Copy every entry below exactly, and keep out the pictures.

Data extracted from a collection
Start of Block

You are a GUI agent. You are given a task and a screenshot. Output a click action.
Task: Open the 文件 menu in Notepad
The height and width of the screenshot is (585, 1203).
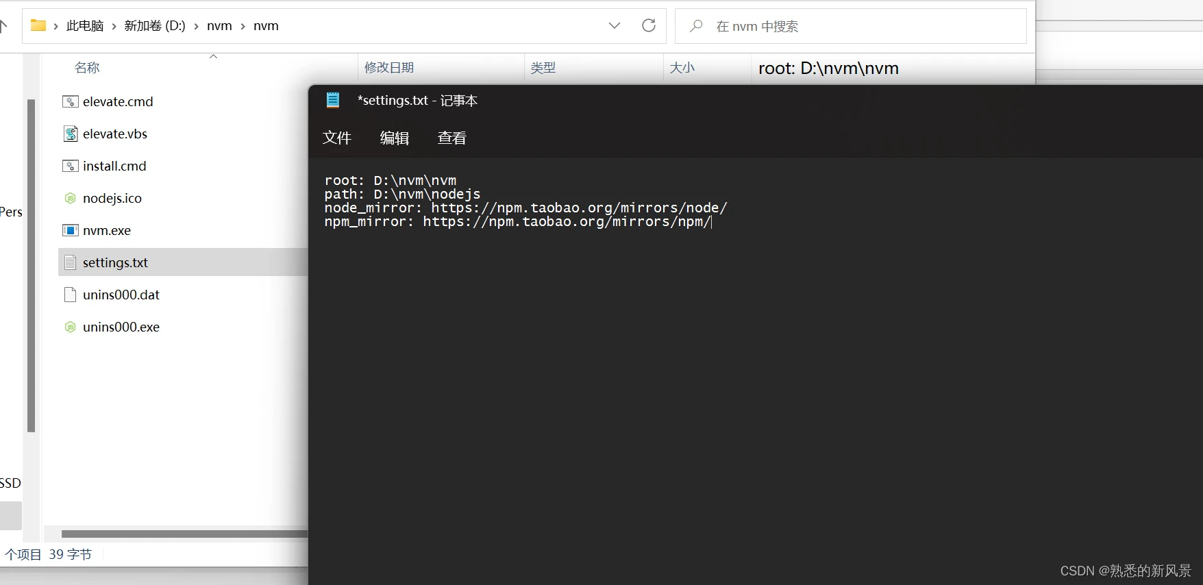(x=337, y=138)
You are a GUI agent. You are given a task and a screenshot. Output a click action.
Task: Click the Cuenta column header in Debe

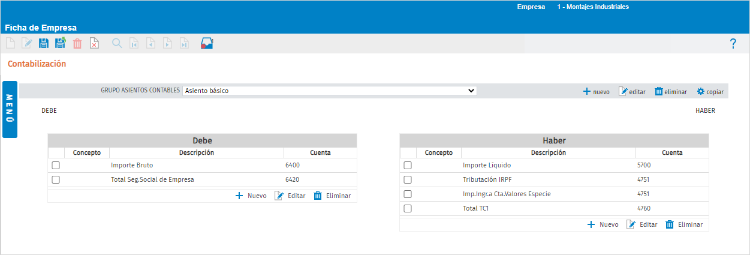(320, 152)
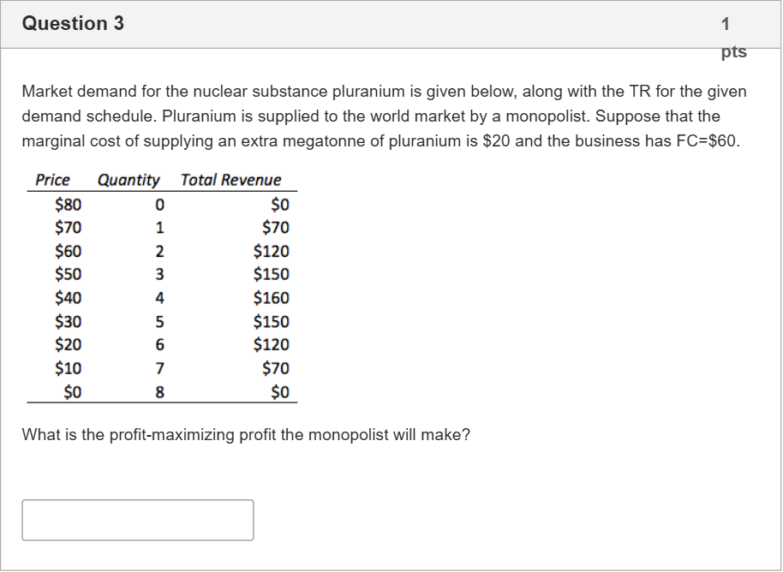The height and width of the screenshot is (572, 783).
Task: Click the quantity 3 cell
Action: 158,275
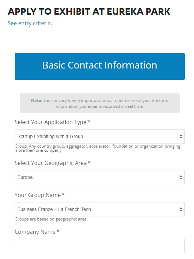Click the up-down arrow icon on Application Type select
This screenshot has width=194, height=259.
coord(181,136)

End of Block

> EXPECTED OUTPUT
You are a GUI agent. You are given a task and a screenshot. Output a click action.
Task: Open the 文件 menu in Notepad
The height and width of the screenshot is (585, 1203).
(x=337, y=138)
You are a GUI agent. You are given a task and a screenshot. Output a click action.
Task: Click the Cuenta column header in Debe

(320, 152)
The height and width of the screenshot is (572, 783).
Task: Click the quantity 3 cell
Action: 158,275
Click the up-down arrow icon on Application Type select
This screenshot has width=194, height=259.
coord(181,136)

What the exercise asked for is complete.